The ATO is developing a practical compliance guideline (PCG) which will provide examples to illustrate the relative risk of adopting certain types of arrangements in the context of the DPT measure. These examples will be based on different industry sectors to address the practical implications of the new DPT law.

Practice Law Administration guidance to ATO officers also being developed

The ATO is also developing a law administration practice statement (PSLA) which will provide:

  • specific direction to ATO staff on its internal administrative oversight framework for the DPT; and
  • an emphasis on the processes leading to the issuance of a DPT assessment which are designed to provide assurance to taxpayers that the new rules will be applied with the appropriate levels of internal review.

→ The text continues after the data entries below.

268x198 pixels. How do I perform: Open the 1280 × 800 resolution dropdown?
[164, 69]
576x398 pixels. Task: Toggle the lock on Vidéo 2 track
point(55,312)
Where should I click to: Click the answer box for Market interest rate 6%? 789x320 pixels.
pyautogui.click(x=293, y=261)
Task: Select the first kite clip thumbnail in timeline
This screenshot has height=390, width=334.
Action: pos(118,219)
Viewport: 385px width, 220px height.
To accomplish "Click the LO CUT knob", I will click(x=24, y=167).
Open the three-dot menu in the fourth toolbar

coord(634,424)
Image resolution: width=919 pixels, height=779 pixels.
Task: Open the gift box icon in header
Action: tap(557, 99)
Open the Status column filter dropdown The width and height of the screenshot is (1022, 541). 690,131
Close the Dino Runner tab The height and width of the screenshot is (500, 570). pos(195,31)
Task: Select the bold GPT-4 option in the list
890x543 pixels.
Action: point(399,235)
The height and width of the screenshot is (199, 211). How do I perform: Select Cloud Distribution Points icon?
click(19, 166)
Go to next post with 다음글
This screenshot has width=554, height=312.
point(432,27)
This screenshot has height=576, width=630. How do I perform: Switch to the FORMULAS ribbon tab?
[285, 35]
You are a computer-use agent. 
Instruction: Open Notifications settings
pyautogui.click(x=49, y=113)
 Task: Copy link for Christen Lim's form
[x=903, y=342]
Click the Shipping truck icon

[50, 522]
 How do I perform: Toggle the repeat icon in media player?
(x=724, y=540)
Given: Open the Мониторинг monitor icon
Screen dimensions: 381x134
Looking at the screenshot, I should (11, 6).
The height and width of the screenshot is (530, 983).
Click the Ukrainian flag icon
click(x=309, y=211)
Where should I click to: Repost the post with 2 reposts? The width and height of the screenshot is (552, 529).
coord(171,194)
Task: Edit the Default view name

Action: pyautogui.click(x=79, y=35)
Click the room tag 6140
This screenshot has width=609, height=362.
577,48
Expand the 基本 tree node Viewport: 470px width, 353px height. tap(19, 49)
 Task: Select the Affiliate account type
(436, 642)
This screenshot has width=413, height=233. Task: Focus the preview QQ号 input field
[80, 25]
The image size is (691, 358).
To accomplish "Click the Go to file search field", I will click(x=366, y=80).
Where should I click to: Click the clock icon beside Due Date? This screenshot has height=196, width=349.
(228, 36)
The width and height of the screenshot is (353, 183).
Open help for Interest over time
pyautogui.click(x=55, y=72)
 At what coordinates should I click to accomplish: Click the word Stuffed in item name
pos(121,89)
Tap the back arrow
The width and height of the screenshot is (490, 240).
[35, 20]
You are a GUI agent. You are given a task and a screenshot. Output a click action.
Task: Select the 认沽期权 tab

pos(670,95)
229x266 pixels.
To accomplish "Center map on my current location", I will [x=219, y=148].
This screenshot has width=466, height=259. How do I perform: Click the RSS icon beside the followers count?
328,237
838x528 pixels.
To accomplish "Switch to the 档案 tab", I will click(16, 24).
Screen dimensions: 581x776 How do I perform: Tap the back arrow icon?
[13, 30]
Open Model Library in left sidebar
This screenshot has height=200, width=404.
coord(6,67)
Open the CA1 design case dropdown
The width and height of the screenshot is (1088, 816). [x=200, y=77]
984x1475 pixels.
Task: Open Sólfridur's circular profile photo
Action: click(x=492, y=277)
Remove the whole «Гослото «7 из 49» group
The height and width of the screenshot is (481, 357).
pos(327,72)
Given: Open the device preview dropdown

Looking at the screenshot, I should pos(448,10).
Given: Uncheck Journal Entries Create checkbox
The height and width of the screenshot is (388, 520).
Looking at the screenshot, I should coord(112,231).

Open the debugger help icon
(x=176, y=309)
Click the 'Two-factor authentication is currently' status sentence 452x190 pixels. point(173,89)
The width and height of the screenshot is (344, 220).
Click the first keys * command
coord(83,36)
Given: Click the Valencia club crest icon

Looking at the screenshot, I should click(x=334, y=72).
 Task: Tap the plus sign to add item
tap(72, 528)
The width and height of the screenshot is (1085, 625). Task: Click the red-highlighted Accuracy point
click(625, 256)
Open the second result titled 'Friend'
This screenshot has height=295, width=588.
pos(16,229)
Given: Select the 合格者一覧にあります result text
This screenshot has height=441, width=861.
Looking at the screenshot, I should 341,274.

Administrative Framework of safeguards to ensure the DPT is reserved for deserving cases

The administrative framework introduces several levels of oversight and additional safeguards to provide assurance around the DPT process, including:

  • An internal DPT Review Committee comprising senior executive representation, who approve the escalation of a DPT review to an initial General Anti-Avoidance Rules (GAAR) Panel.
  • Consistent with the existing preliminary GAAR Panel process, the initial GAAR Panel will ordinarily comprise of at least one non-ATO member. Taxpayer representatives will not be invited to attend the initial hearing.
  • The requirement for Deputy Commissioner endorsement before a DPT assessment can be issued.
  • Full GAAR Panel hearing, which involves the taxpayer (and or their representative) being invited to attend and make a written submission. This will usually take place at the end of the period of review (generally 12 months following a DPT assessment). Note that where a taxpayer elects to shorten the period of review, there may not be sufficient time to assemble a GAAR panel, subject to any advanced notice provided.

This process ensures that DPT will only be applied in appropriate circumstances and is focused on tax avoidance arrangements by related parties to divert profits offshore.

What schemes does the DPT apply to?

The DPT applies to income years that start on or after 1 July 2017. The DPT can apply to schemes entered into before 1 July 2017.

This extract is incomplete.